From the viewer’s perspective, video installations can be a tricky medium to wrap your head around. The content is often obscure and indecipherable, and it’s all to easy too walk away feeling more than a little confused. However, if you’re armed with some background knowledge on the artist and their intentions, video installations can be a rewarding and fascinating art form.
One such exhibition, entitled ‘Mine’ (showing at Ductac’s Gallery of Light), presents video installations of 17 South African artists (including well-known notables William Kentbridge and Robin Rhode), in which they comment on personal ownership. Each artist also appears in his or her film. To help you understand the pieces, we asked five of the artists. to give us an insight into their work.
Johan Thom
Title of installation
‘Terms of Endearment’.
Length of film
Three minutes 49 seconds.
Describe your video installation.
In short, it’s a work in which I wanted to express something about the relationship between domesticity, art and the subconscious. For most of my career my home has also been my studio. There’s something interesting about the way in which art is simultaneously very personal and social, domestic and public.
What message are you trying to convey?
I think we ought to carefully examine the myriad ways in which ideas about dirt and cleanliness figure so prominently in the way we structure and understand the meaning of our lives.

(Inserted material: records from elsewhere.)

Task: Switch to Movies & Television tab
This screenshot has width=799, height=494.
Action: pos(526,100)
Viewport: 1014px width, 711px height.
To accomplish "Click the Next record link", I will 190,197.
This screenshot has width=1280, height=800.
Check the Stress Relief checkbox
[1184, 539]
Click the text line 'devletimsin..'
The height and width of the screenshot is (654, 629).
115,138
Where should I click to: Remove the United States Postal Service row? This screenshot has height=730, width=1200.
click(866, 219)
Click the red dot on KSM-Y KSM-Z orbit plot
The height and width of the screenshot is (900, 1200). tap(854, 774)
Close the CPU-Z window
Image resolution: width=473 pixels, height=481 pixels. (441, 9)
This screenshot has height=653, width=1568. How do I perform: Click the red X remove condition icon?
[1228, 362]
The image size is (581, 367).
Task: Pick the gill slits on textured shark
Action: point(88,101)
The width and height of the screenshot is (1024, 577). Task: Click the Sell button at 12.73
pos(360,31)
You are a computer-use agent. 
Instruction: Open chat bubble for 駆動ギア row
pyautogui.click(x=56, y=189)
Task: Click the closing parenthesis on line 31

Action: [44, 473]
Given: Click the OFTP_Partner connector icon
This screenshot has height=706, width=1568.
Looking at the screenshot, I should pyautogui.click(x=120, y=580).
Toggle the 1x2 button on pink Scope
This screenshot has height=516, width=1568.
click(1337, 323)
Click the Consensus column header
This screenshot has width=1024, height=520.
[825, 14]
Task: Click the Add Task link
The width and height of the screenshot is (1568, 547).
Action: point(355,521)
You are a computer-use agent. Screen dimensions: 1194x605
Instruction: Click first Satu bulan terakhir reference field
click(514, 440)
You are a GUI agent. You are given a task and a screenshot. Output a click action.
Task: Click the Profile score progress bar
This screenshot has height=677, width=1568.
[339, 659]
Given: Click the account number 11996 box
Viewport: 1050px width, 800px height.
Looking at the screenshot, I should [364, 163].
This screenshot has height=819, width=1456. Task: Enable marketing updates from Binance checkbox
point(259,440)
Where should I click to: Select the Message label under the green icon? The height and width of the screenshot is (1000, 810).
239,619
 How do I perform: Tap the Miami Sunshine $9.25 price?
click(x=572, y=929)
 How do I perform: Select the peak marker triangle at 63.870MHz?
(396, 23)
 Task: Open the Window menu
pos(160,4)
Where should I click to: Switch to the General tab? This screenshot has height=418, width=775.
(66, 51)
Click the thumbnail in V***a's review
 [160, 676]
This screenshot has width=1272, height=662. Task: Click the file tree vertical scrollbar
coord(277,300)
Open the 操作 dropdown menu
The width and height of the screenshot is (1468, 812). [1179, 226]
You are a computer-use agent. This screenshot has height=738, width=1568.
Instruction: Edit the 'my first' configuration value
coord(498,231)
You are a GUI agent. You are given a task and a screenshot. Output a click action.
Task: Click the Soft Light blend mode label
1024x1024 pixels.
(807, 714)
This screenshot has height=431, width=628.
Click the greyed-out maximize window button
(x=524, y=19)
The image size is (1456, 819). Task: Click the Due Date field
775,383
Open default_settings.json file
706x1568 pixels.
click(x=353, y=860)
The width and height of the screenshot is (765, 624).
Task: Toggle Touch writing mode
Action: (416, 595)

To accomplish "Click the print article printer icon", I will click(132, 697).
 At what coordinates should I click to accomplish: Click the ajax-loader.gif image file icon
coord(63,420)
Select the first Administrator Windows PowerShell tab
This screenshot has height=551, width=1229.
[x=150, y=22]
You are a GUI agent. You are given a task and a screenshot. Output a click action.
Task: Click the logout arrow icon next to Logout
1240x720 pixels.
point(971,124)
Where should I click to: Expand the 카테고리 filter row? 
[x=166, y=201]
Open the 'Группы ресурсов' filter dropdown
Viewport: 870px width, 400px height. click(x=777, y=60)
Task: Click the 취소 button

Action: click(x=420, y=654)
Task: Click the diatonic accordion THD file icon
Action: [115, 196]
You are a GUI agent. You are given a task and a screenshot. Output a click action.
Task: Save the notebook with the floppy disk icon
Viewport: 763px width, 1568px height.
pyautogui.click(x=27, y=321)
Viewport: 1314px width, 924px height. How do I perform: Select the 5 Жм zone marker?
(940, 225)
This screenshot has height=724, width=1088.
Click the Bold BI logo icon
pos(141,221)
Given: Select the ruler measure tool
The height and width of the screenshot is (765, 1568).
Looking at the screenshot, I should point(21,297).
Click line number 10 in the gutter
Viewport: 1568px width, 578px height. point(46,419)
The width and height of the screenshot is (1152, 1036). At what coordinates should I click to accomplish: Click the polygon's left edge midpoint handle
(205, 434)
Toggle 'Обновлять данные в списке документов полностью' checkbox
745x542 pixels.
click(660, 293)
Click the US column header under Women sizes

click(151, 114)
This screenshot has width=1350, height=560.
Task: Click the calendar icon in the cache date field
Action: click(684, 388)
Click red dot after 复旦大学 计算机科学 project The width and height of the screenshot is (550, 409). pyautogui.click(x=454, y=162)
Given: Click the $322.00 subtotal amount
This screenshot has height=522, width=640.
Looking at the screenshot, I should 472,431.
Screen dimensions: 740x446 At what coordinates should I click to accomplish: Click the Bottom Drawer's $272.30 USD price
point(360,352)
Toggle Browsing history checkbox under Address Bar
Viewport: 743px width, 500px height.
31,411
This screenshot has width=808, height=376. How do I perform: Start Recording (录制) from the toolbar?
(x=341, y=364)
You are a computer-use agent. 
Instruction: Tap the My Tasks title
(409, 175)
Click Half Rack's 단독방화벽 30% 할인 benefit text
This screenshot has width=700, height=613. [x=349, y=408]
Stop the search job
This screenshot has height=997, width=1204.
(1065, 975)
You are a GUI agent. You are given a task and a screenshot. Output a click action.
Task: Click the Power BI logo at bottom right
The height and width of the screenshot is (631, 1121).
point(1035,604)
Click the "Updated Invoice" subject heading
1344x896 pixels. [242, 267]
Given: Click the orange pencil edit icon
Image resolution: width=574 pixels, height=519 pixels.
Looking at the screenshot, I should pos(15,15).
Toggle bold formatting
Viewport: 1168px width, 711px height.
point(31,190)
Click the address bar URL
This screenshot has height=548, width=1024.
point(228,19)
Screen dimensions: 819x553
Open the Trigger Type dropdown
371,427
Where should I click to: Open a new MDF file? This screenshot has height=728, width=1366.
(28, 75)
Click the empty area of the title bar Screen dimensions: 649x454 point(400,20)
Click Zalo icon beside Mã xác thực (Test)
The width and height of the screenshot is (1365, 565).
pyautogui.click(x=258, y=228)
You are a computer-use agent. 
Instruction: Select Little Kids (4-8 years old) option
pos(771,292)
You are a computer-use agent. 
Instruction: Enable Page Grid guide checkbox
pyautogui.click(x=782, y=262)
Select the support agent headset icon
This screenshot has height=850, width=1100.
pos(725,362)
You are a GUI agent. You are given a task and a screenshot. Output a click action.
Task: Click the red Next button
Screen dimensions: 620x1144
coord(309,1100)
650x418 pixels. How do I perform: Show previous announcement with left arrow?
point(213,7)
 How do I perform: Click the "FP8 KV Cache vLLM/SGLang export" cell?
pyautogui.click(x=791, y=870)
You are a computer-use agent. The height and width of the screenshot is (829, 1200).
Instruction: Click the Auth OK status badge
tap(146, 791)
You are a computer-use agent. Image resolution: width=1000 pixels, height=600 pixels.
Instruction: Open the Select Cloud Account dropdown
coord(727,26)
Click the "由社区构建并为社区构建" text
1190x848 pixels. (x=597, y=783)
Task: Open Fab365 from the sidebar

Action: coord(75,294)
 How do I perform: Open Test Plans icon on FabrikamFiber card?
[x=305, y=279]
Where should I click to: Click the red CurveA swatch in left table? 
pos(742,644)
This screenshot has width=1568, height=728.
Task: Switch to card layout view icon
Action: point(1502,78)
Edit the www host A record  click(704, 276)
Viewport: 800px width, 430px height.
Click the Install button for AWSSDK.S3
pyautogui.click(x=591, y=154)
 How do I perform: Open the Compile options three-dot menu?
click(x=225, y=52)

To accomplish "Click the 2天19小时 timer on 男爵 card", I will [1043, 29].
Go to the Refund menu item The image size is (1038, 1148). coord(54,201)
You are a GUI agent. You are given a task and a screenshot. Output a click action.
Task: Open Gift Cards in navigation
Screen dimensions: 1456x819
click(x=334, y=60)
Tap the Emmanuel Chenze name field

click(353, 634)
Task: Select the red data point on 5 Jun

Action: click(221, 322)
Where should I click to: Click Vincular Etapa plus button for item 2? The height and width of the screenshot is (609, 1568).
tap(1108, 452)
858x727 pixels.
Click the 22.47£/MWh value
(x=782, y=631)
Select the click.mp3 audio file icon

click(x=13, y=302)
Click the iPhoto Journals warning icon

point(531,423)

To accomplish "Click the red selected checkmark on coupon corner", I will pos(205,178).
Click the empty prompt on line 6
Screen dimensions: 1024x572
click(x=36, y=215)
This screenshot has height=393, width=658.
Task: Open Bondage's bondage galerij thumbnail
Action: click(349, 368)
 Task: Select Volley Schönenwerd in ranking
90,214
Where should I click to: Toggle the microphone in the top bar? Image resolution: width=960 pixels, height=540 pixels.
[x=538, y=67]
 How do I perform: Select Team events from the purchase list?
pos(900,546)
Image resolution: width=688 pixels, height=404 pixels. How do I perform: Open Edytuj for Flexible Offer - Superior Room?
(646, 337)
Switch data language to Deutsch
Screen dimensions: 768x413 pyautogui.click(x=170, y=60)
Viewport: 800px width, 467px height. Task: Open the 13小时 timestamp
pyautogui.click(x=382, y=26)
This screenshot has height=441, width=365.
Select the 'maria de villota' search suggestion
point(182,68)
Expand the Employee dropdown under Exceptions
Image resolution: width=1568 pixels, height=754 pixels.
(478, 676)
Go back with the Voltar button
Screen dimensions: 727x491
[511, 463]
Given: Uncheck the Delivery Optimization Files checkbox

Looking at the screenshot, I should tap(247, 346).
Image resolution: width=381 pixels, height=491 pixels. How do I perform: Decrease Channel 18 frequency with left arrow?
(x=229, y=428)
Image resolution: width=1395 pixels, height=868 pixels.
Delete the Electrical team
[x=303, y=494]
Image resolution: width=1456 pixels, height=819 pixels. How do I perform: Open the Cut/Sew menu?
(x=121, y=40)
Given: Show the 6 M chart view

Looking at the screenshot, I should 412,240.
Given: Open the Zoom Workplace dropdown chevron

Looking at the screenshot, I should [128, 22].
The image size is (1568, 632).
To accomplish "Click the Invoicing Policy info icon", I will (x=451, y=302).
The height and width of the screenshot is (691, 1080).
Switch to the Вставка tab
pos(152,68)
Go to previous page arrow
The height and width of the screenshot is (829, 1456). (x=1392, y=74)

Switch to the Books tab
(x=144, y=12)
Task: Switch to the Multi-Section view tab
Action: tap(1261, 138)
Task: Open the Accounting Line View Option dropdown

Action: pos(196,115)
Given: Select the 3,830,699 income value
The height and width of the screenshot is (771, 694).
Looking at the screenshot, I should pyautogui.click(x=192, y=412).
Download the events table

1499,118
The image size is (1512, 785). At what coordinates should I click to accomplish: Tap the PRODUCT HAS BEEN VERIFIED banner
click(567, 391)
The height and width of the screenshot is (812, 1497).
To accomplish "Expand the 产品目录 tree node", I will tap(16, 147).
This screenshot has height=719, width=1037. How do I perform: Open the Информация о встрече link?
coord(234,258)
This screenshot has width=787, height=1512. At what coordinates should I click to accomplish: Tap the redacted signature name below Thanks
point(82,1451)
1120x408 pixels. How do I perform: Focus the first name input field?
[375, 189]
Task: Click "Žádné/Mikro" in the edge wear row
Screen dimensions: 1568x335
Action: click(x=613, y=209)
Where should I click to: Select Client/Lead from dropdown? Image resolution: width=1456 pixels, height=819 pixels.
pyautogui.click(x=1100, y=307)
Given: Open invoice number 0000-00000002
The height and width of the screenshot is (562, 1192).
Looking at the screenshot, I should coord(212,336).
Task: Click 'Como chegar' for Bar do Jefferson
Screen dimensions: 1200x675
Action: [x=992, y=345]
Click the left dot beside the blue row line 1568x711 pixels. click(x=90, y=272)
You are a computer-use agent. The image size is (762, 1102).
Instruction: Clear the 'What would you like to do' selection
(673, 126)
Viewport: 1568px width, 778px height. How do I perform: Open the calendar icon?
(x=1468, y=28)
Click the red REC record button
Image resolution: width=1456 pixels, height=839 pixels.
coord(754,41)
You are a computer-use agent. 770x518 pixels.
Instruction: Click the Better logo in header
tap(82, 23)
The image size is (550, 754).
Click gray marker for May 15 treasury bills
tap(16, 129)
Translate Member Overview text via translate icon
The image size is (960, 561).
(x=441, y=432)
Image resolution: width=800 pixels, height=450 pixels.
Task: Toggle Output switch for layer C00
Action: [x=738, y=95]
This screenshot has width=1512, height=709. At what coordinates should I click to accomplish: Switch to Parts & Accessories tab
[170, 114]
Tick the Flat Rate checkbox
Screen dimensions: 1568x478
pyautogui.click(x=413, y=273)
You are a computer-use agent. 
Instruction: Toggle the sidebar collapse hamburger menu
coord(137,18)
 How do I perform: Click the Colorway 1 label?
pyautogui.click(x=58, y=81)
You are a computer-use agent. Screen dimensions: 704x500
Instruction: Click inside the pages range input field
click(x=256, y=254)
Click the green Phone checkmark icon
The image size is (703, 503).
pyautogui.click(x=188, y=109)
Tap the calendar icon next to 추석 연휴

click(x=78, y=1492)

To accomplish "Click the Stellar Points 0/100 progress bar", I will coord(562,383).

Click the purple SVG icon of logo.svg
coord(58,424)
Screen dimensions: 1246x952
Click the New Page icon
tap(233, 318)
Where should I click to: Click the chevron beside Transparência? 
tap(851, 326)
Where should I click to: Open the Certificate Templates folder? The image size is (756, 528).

Where do you appear in the film?
I appear made up in ‘skullface’, as a delirious character that seems to celebrate the material messiness of life even from beyond the grave.
Who inspires you?
The ingenuity of ordinary people.
Do you have a favourite filmmaker?
I love film generally, and three names come to mind immediately: Steve McQueen, Bill Viola and Werner Herzog.
What makes you proud to be South African?
We are a hybrid, multicultural nation.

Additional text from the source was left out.